文部科学省は、公立学校施設の耐震改修状況に関するフォローアップ調査の結果をまとめた。
全国にある公立学校施設の18年度(4月1日現在)耐震化率は前年度に比べ0・4ポイント高い98・9%になった。15年度末までに全施設を耐震化する目標を掲げていたが、依然として1770棟(非木造、前年度2367棟)が対策を未実施で、倒壊の危険がある。
少子化などを見据えて今後統廃合する学校の改修をためらう自治体もあるとされる。未実施の施設設置者には引き続き、早期の対策完了を求めていく。
調査は福島県双葉、大熊2町を除く全国の公立学校施設の全設置者(幼稚園、小中学校、高校、特別支援学校)を対象に実施。校舎や屋内運動場(体育館、武道場)など15万5811棟の耐震化状況、つり天井の落下防止対策状況などを調べている。
公立小中学校の対策実施状況を見ると、都道府県別では秋田をはじめ栃木、埼玉、神奈川、福井、山梨、岐阜、三重、京都、香川、熊本、大分の12府県で耐震化が完了した。
耐震化していない学校がある172市区町村の回答結果から、スケジュール通りに進めば耐震化していない建物は、17年度末の978棟(前年度1399棟)が18年度末に733棟、19年度末は511棟、20年度末に360棟まで減ることが分かった。23道府県の61市町村は「未定」と回答した。

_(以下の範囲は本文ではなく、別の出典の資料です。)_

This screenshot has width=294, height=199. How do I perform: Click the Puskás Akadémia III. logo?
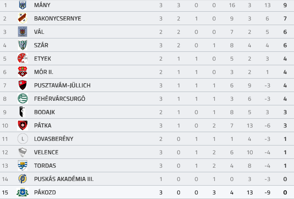click(x=23, y=179)
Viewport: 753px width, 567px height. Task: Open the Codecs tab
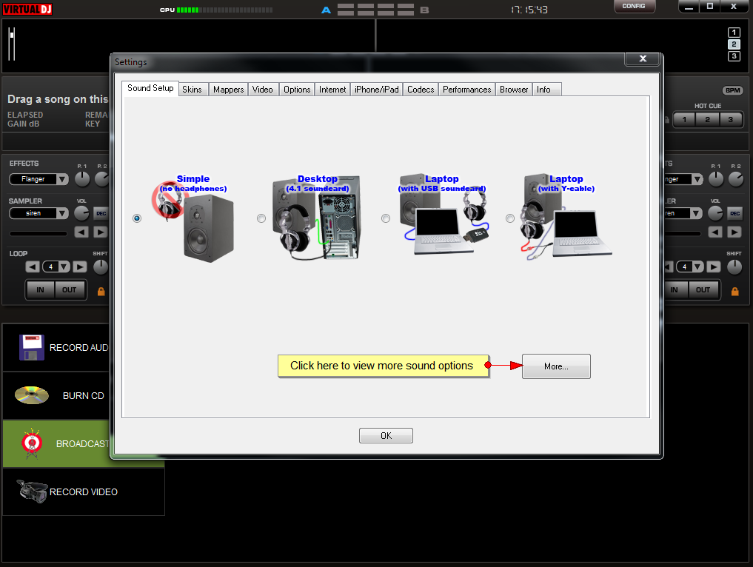421,90
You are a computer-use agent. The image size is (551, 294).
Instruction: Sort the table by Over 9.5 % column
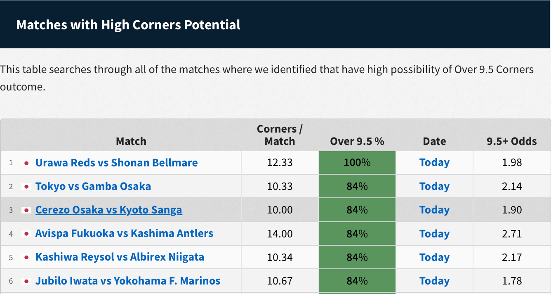pyautogui.click(x=357, y=141)
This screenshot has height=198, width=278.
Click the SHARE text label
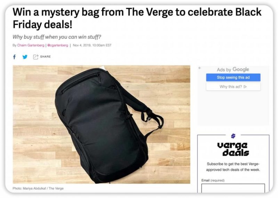[46, 57]
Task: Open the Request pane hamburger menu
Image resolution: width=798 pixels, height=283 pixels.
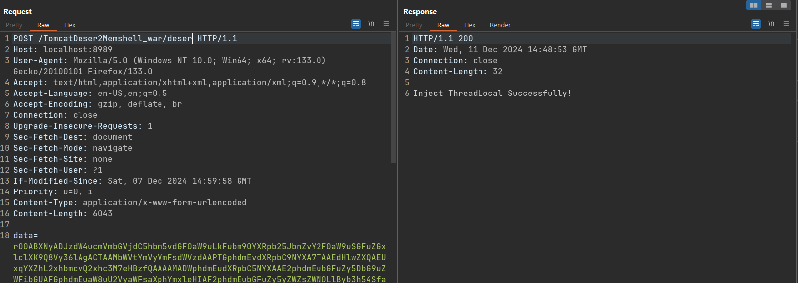Action: click(386, 24)
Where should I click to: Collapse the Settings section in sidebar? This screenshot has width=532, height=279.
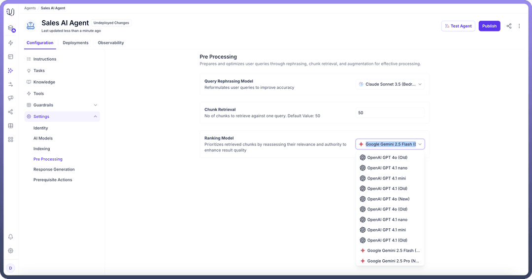[x=95, y=117]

全設置者で進める屋内運動場のつり天井落下防止対策は、実施率が前年度から1・1ポイント増の97・2%。未実施の残棟数は1179棟(前年度1646棟)。つり天井以外の非構造部材(天井材、窓ガラス、内外装材など)を対象にした耐震点検の実施率は84・4%と比較的高い水準にある。ただ耐震対策の実施率は39・4%にとどまる。
老朽化した建物でガラスの破損や内外装材の落下など、非構造部材の被害が拡大する可能性が高くなることを踏まえ、文科省は同部材の落下防止を含めた老朽化対策を推進していく。